Coordinating a Multi-Platform Disinformation Campaign: Internet Research Agency Activity on Three U.S. Social Media Platforms, 2015 to 2017

Author: Josephine Lukito

Venue: Political Communication, Vol. 37:2, pp. 238–255, 2019 — DOI

TL;DR

This paper analyzes Russian Internet Research Agency activity across Facebook, Twitter, and Reddit from 2015–2017 using vector autoregression models on 3,126 Facebook ads, 1.9M tweets, and 12,603 Reddit posts. Key finding: Reddit activity influenced subsequent Twitter activity (a "trial balloon" effect), but the IRA's Twitter engagement responded to Trump approval ratings, suggesting platform-aware, temporally-coordinated disinformation strategy.

Contributions

  • First empirical test of whether state-sponsored disinformation campaigns coordinate strategies across multiple platforms.
  • Documents temporal dynamics: Reddit as testing ground for messages before broader Twitter distribution.
  • Shows IRA activity on Twitter was sensitive to external political factors (Trump approval), suggesting real-time adaptive strategy.
  • Demonstrates asymmetric cross-platform effects using Granger causality and impulse response functions.

Method

The study collected three datasets: (1) Facebook ads purchased by IRA accounts (released by Facebook to Congress); (2) tweets from 9 IRA-associated accounts via Twitter's archive released October 2018; (3) Reddit posts from 944 IRA-identified accounts (preserved by Reddit in April 2018).

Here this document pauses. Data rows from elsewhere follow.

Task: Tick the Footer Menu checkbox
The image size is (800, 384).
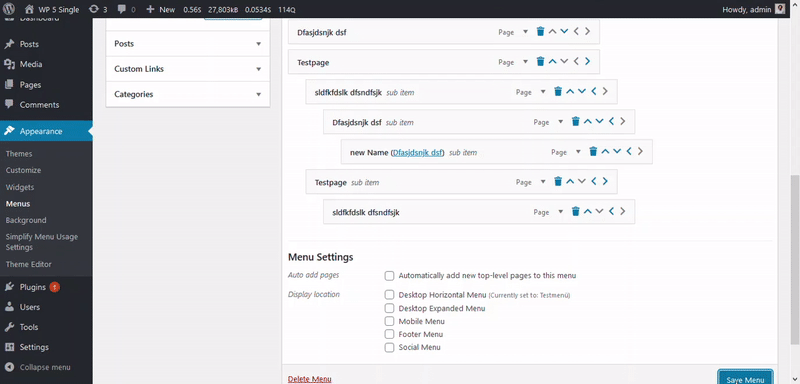Action: coord(389,335)
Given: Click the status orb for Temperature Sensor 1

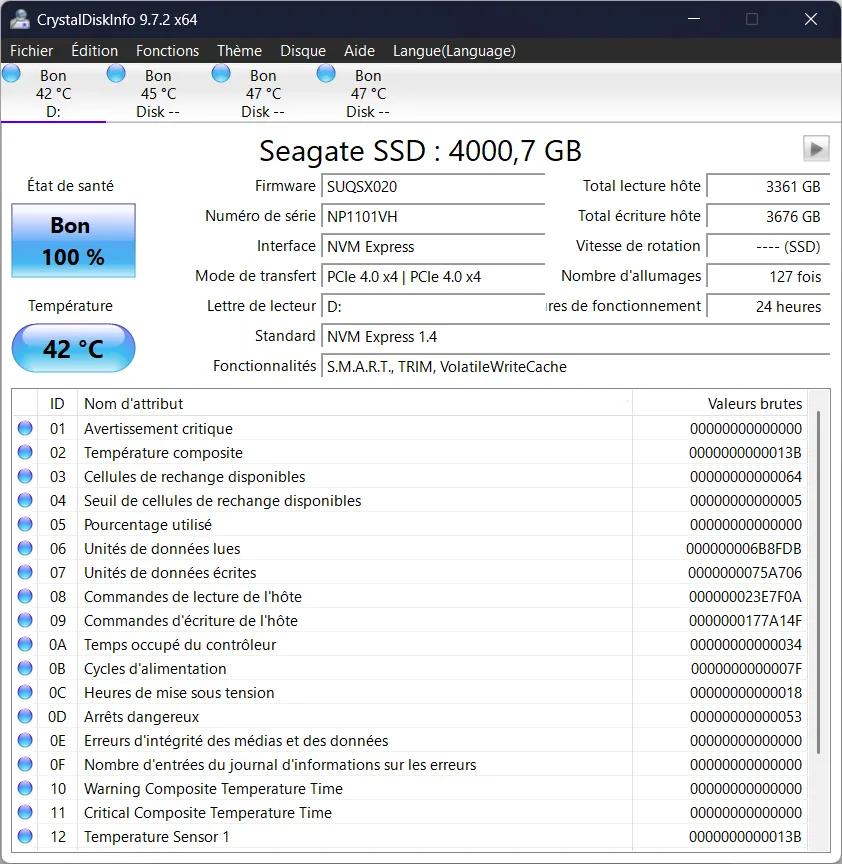Looking at the screenshot, I should [25, 837].
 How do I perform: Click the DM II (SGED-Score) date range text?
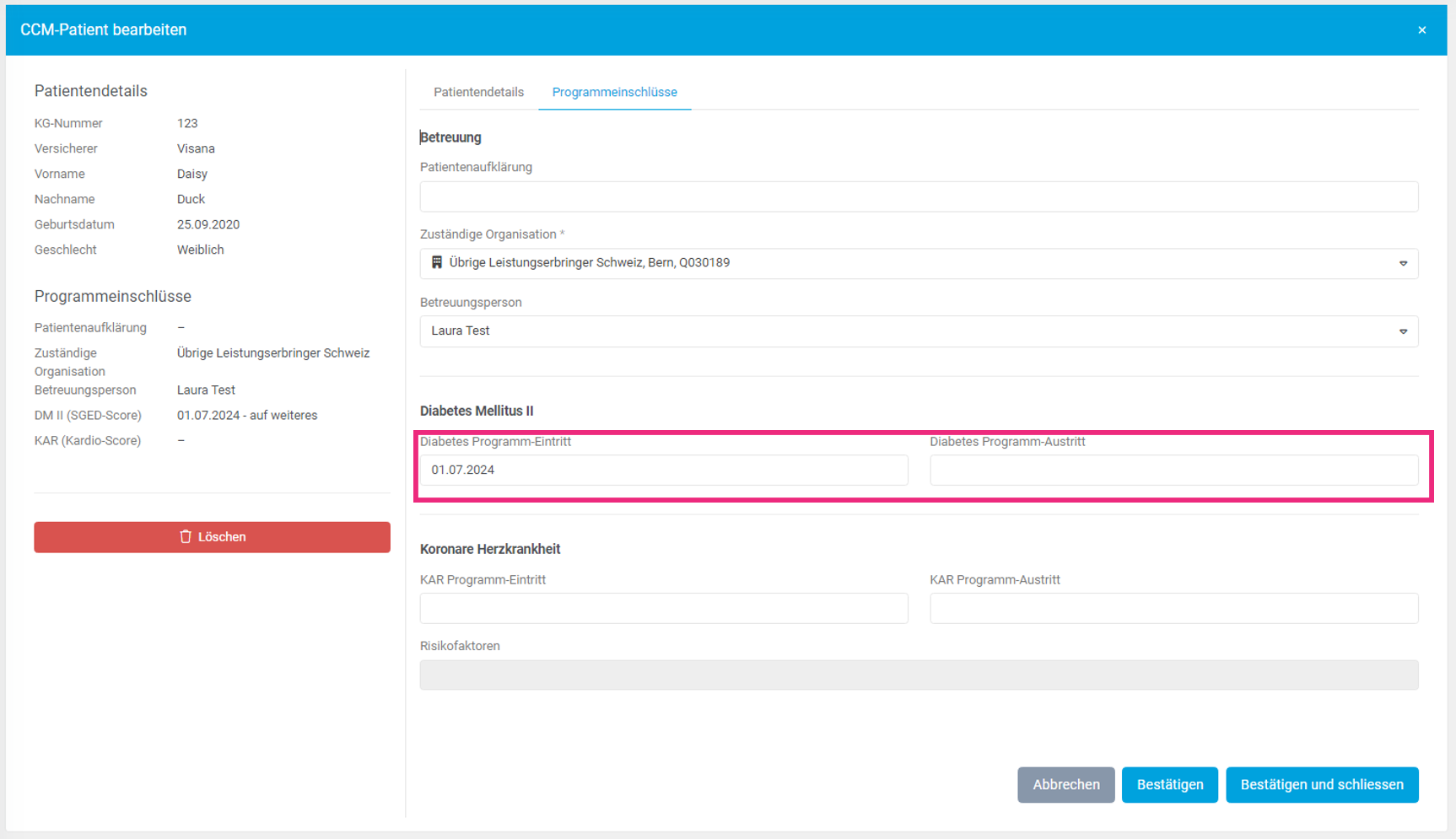tap(247, 416)
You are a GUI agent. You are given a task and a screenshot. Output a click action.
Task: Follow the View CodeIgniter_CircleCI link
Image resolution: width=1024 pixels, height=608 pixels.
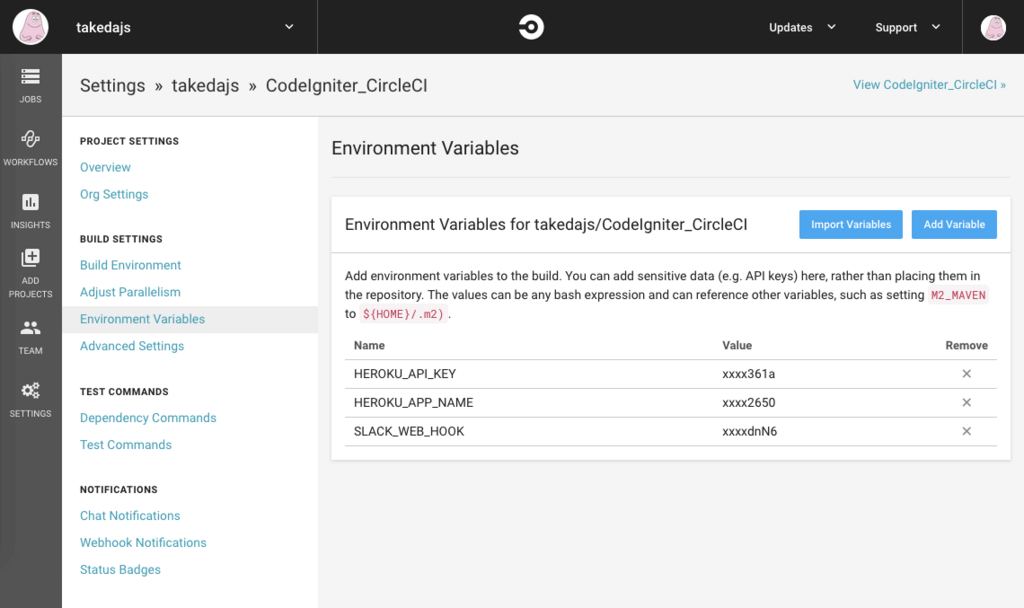click(x=929, y=85)
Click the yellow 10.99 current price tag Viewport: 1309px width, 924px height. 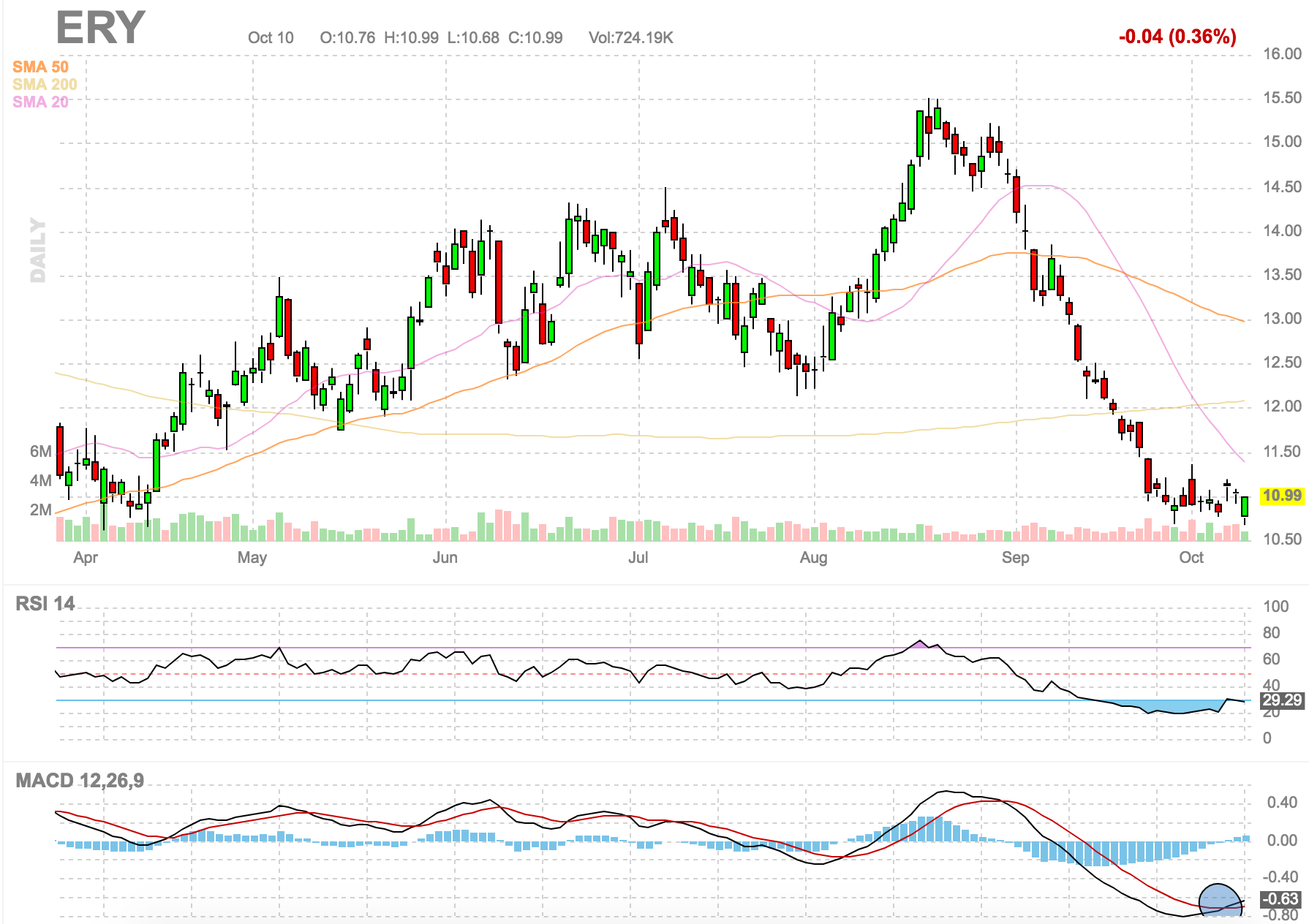[1282, 496]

The unit of analysis was weekly aggregation from July 2, 2015 to May 31, 2017. Six time series were constructed: three measuring IRA activity per platform (tweets, Facebook ads, Reddit posts) and three measuring external factors (US-Russia military/diplomatic interactions, Trump approval rating).

Time series were tested for stationarity using ADF and KPSS tests. Non-stationary series were differenced. A VAR(2) model was fit with Granger causality tests to assess lead-lag relationships between platforms. Impulse response functions analyzed the magnitude and duration of shocks from one platform to another. External variables (Trump approval, geopolitical events) were included as exogenous regressors.

Results

  • Volume: IRA produced 3,126 Facebook advertisements, 1,886,919 tweets, and 12,603 Reddit posts during the study period.
  • Content themes: IRA content targeted U.S. politics (2016 election, Trump, travel ban), focusing on far-right and social justice narratives to deepen polarization.
  • Platform dynamics: Facebook ads and Twitter tweets increased around the election. Reddit activity spiked mid-campaign then declined post-election.
  • Granger causality: Reddit → Twitter relationship was statistically significant (χ² = 18.38, p < .001), but no other cross-platform lead-lag relationships found.
  • Impulse response: A shock of 100 Reddit posts produced a peak Twitter response of ~20 tweets two weeks later, then dissipated.
  • External influence: Trump approval rating had a strong positive relationship with Twitter activity (coeff = 899.89, p < .01), but not with Facebook or Reddit.
  • H1 and H3B (geopolitical influence) were rejected: US-Russia relations did not significantly predict IRA activity on any platform.

Connections

Notes

Strengths: This is a rigorous empirical study with strong data provenance (official releases from Facebook, Twitter, Reddit). The VAR framework is appropriate for testing temporal dependencies across platforms—a novel research question at the time. The impulse response functions provide intuitive interpretation of cross-platform effects. Open data and reproducible analysis enhance credibility.

Limitations: The study acknowledges that platform identification of IRA accounts may contain inaccuracies, and it does not examine which message types drove cross-platform coordination. Content analysis is descriptive rather than systematic. The study only covers three platforms and may not generalize to other disinformation actors or campaigns. External event variables (Trump approval, geopolitical crises) are crude proxies and may not capture state-level strategic intent.

Follow-up questions: What message characteristics predict successful trial-balloon campaigns on Reddit? How did the IRA's strategy evolve after the 2016 election? Do other state actors use similar Reddit-first testing strategies?